===== EXTRAIT DU TEXTE
Le Réveil anarchiste N°986 – 20 Novembre 1937

Le 25 novembre, nous décidons de remonter au front ; mais à la gare, les employés exigent une documentation nous autorisant à regagner le front individuellement. Noue renvoyons donc notre départ de quelques jours, et toutes les démarches pour obtenir une feuille de route sont faites immédiatement. Dans divers bureaux où nous sommes obligés d’aller, des propositions de quitter la Colunna de Los Aguiluchos nous sons faites ; mais nous refusons catégoriquement, devinant une manœuvre de parti. Enfin, à la Généralité, nous réussissons à entrer dans le bureau de Santillan qui, après une courte explication, nous fait les laisser-passer.

Le lendemain, noue faisons nos adieux à toutes nos connaissances et nous reprenons le chemin de la gare. Une dernière bouteille est bue avec Chevalier qui nous a accompagnés et qui brûle d’envie de se joindre à nous. La blessure est encore loin d’être guérie et le retiendra encore de longues semaines à l’hôpital. Nous nous séparons en faisant de beaux projets, et le train nous emmène à toute vitesse jusqu’à Lérida.

Nous décidons de passer un jour dans cette ville qui nous paraît bien jolie. Pendant plusieurs heures, nous furetons d’un quartier à l’autre, achetant ce qu’il nous faut pour retourner à la tranchée. Nous allons au Comité CNT-FAI pour nous informer où nous pourrons passer la nuit. On nous indique un très grand hôtel, en nous priant d’y manger. Tout y est gratuit pour les miliciens et nous goûtons avec plaisir à ce luxe qui entourait les riches passants d’avant la révolution.
==========
===== DONNÉES ENREGISTRÉES
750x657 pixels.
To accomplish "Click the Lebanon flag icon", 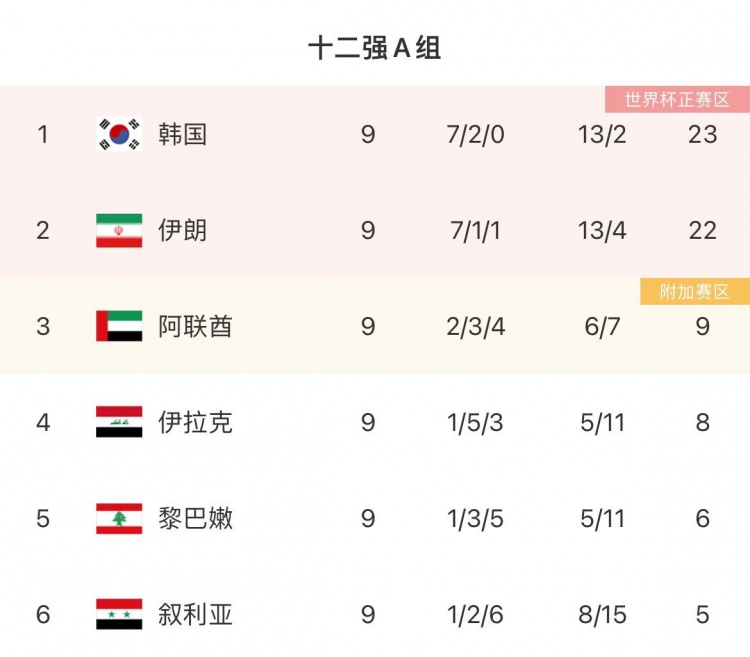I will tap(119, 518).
==========
===== DONNÉES ENREGISTRÉES
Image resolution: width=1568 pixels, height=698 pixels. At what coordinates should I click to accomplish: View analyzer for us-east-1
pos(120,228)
==========
**EXERCICES À FAIRE:**
1) D'après l'extrait, dans quel bureau de la Généralité les narrateurs obtiennent-ils leurs laissez-passer ?
2) Recopiez le passage de l'extrait situé entre « Le lendemain, noue » et « d’avant la révolution. », ces deux bornes comprises.

**RÉPONSES AUX EXERCICES:**
1) Dans le bureau de Santillan.

2)
Le lendemain, noue faisons nos adieux à toutes nos connaissances et nous reprenons le chemin de la gare. Une dernière bouteille est bue avec Chevalier qui nous a accompagnés et qui brûle d’envie de se joindre à nous. La blessure est encore loin d’être guérie et le retiendra encore de longues semaines à l’hôpital. Nous nous séparons en faisant de beaux projets, et le train nous emmène à toute vitesse jusqu’à Lérida.

Nous décidons de passer un jour dans cette ville qui nous paraît bien jolie. Pendant plusieurs heures, nous furetons d’un quartier à l’autre, achetant ce qu’il nous faut pour retourner à la tranchée. Nous allons au Comité CNT-FAI pour nous informer où nous pourrons passer la nuit. On nous indique un très grand hôtel, en nous priant d’y manger. Tout y est gratuit pour les miliciens et nous goûtons avec plaisir à ce luxe qui entourait les riches passants d’avant la révolution.